Les chanteurs du crépuscule reviennent nous hanter avec leurs complaintes mêlées de soul et Telecasters féeriques. Greg Dulli s’acharne à nous briser le coeur, et nous, pauvres damnés, on plonge tête baissée dans ce guet-apens. Une fois de plus.
Nous sommes peu à le savoir de ce côté-ci de l’Atlantique, mais ne cachons pas notre plaisir : Greg Dulli est un génie. Que ce soit avec feu les Afghan Whigs ou désormais avec les Twilight Singers, cet homme-là ne connaît pas la médiocrité : quatre albums piliers du rock US à son actif pour les premiers (Congregation, Gentlemen, Black Love et 1965, tous indispensables) et deux chefs d’oeuvre méconnus pour le second. Je dis méconnus, car le premier album des Twilight singers, pourtant admirable, a reçu autant d’échos que semble recevoir également cette nouvelle livraison, sortie dans l’indifférence générale.
Un silence insupportable, car notre cher prêcheur Dulli a tout pour lui : compositeur hors-pair, des amis enviables (Mark Lanegan et Apollonia, l’ ex-muse 80’s de Prince), une voix sensible, un physique de crooner rock n’roll. Dernière louange et non des moindres, il se bonifie avec le temps.
Au cours des 90’s, les Afghan Whigs avaient réussi le tour de force d’insuffler dans leur répertoire l’urgence d’Hüsker Dü, la légèreté d’un Curtis Mayfield et le savoir-faire mélodique de Big Star. Trois incontournables pour le prix d’un, un rapport qualité/prix que même cdiscount.com ne pourrait concurrencer. Les Afghan Whigs ayant jeté l’éponge à l’aube de l’an 2000, le charismatique chanteur blanc à voix soul s’en est donc allé former les Twillight Singers, side project à géométrie variable, dont il règne en maître des lieux.

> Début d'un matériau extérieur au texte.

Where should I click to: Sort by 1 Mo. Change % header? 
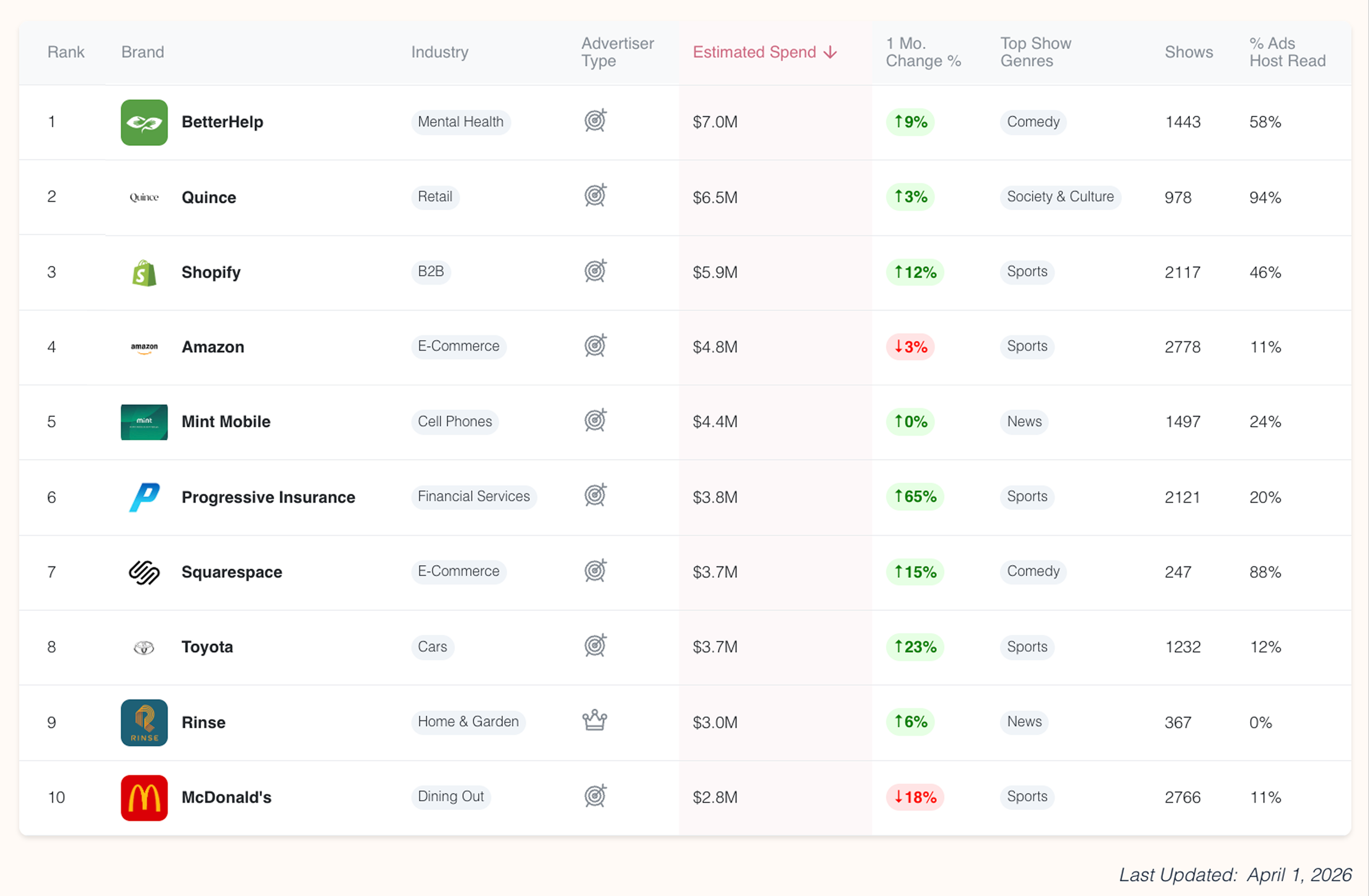point(923,52)
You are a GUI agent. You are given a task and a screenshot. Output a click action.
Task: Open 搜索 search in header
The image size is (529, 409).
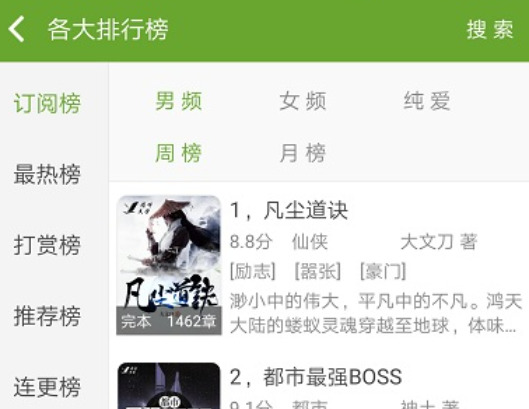point(490,30)
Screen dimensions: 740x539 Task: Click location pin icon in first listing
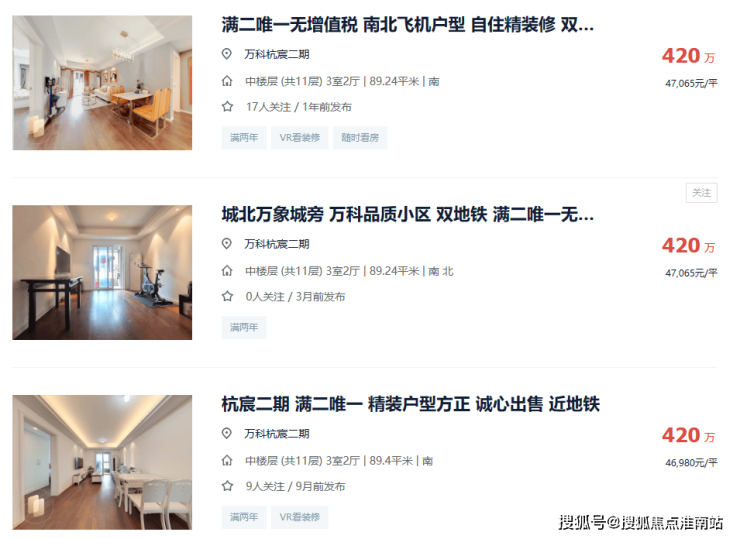227,54
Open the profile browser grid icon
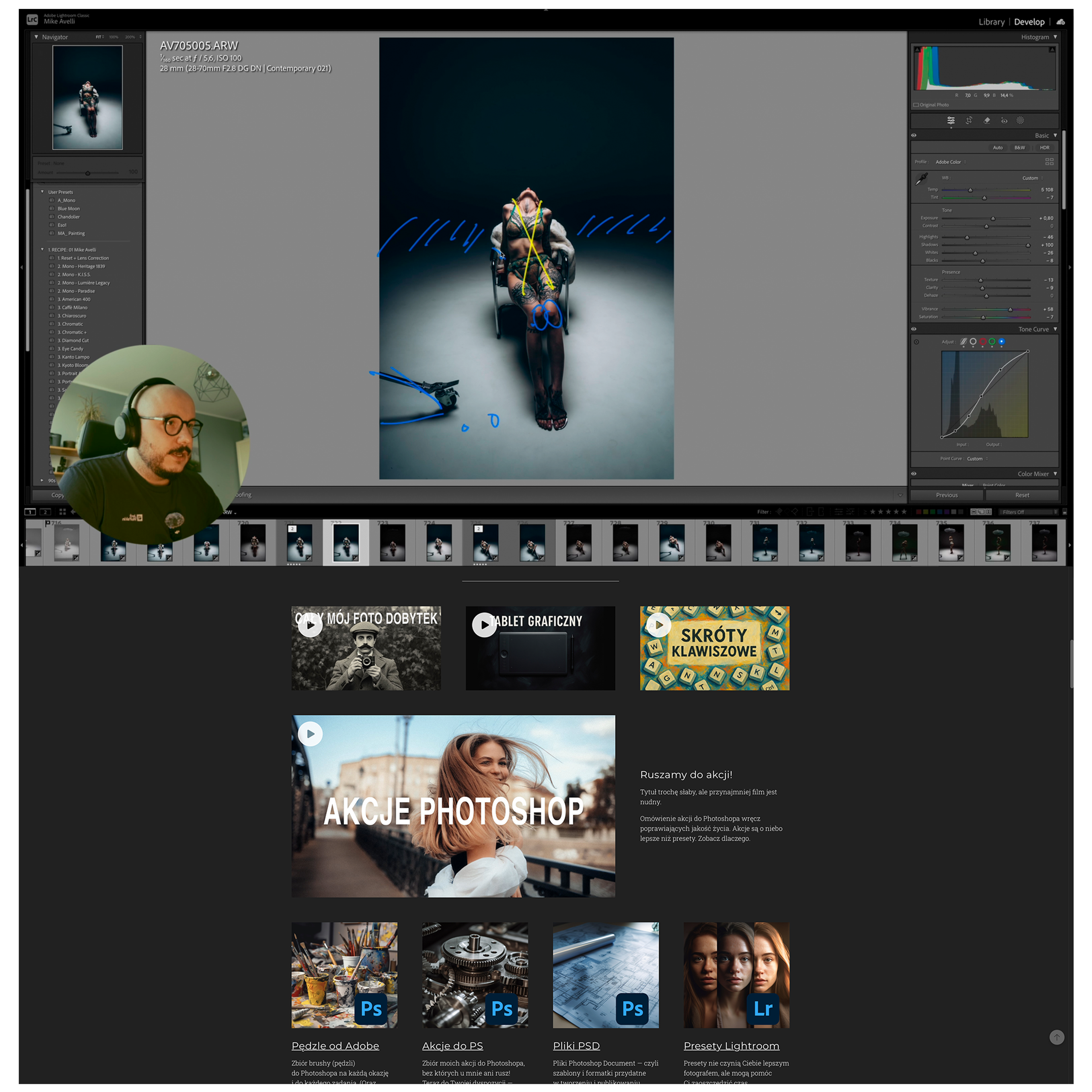The width and height of the screenshot is (1092, 1092). coord(1049,162)
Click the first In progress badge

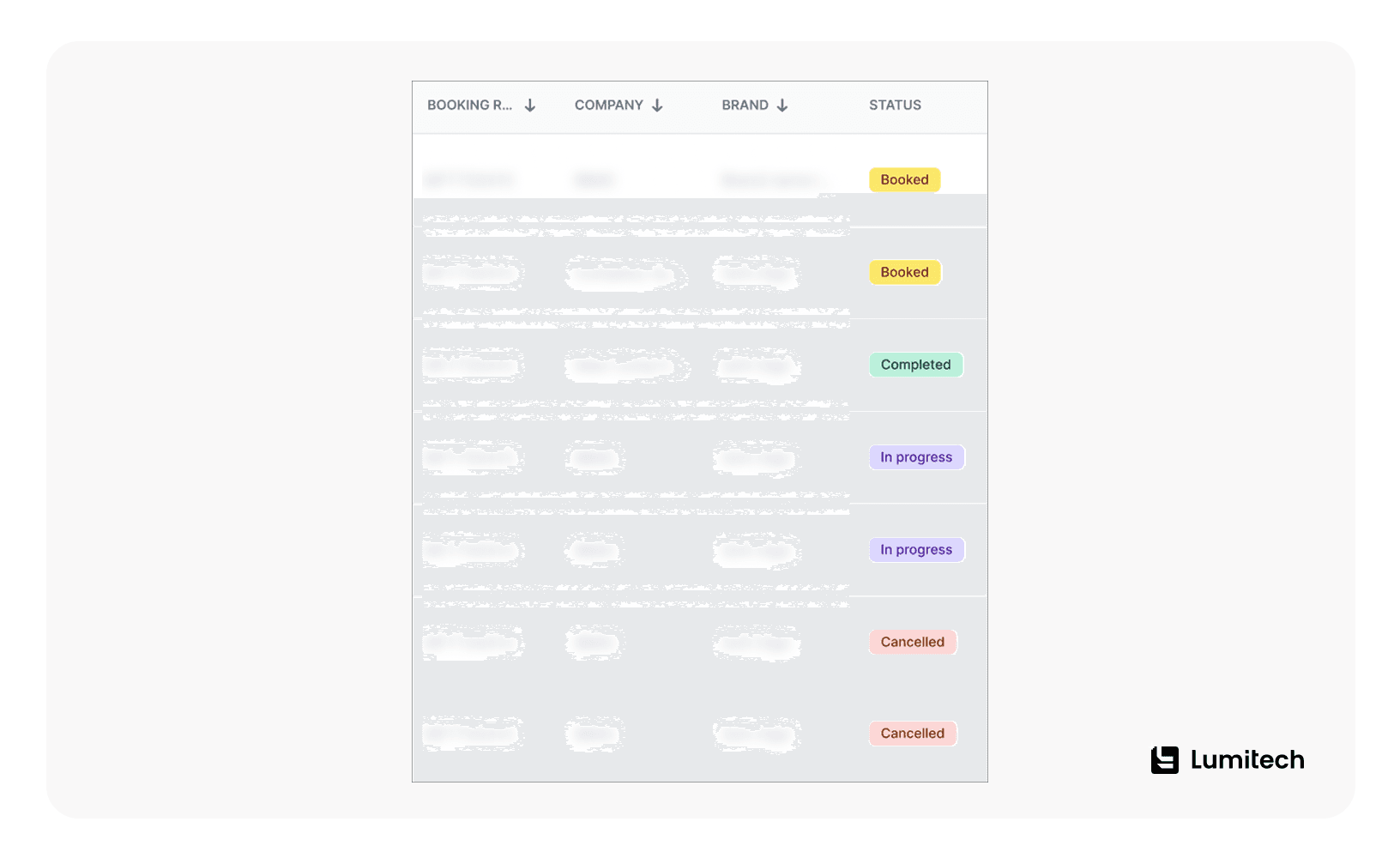coord(917,457)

Le premier volume de cette nouvelle aventure exploitait une nouvelle approche plus intime et dénuée de toute agression électrique. Depuis, l’ami Dulli semble s’être réconcilié avec sa Telecaster. Les influences Bob Mould cachées précédemment sous un gros pull col roulé, réapparaissent au grand jour sur Blackberry belle, au grand bonheur des nostalgiques de la période bénie de Gentlemen. C’est à se demander pourquoi notre zigoto a lâché ses ex-frères d’armes tant les manoeuvres entamées précédemment sont réduites ici en poussière. La musique de Dulli n’a jamais sonné aussi Afghan Whigsienne, un retour en arrière en quelque sorte. Qu’importe, c’est ce qu’il fait de mieux et on ne va pas bouder notre plaisir, surtout lorsque le résultat est d’un tel tonneau.
Tout comme les oeuvres précédentes, Blackberry belle possède sa propre trame. L’ensemble laisse échapper une sorte de mixture, mélange d’usure, sexe, R n’B et l’odeur des cigarettes écrasées. Chaque chanson s’amuse à jouer avec nos nerfs en usant d’un crescendo émotif, si bien qu’à un moment donné, quelque chose explose et capte notre attention d’une manière ou d’une autre (et ce malgré qu’on soit en train de se couper les ongles ou de vaquer à nos taches ménagères quotidiennes, par exemple).
« The Killer » et « Teenage Wristband » font partie de ce club très fermé et plutôt rare de nos jours où l’on ne peut qu’acquiescer devant une telle charge de sentiments. On se retrouve un peu comme dans le clip de « Purple Rain » où un badaud à grosses lunettes regarde hébété Prince sur scène, la bouche grande ouverte, fasciné par tant de lumière.
Avec Blackberry belle, le patrimoine musical du solitaire Dulli commence à prendre des proportions importantes et à déborder de part et d’autres du conglomérat rock. Un testament imposant auquel on aura du mal à passer outre à l’avenir. Et puis croyez-moi, lorsqu’un palmier se profile sur une pochette d’album, vous pouvez acheter les yeux fermés*.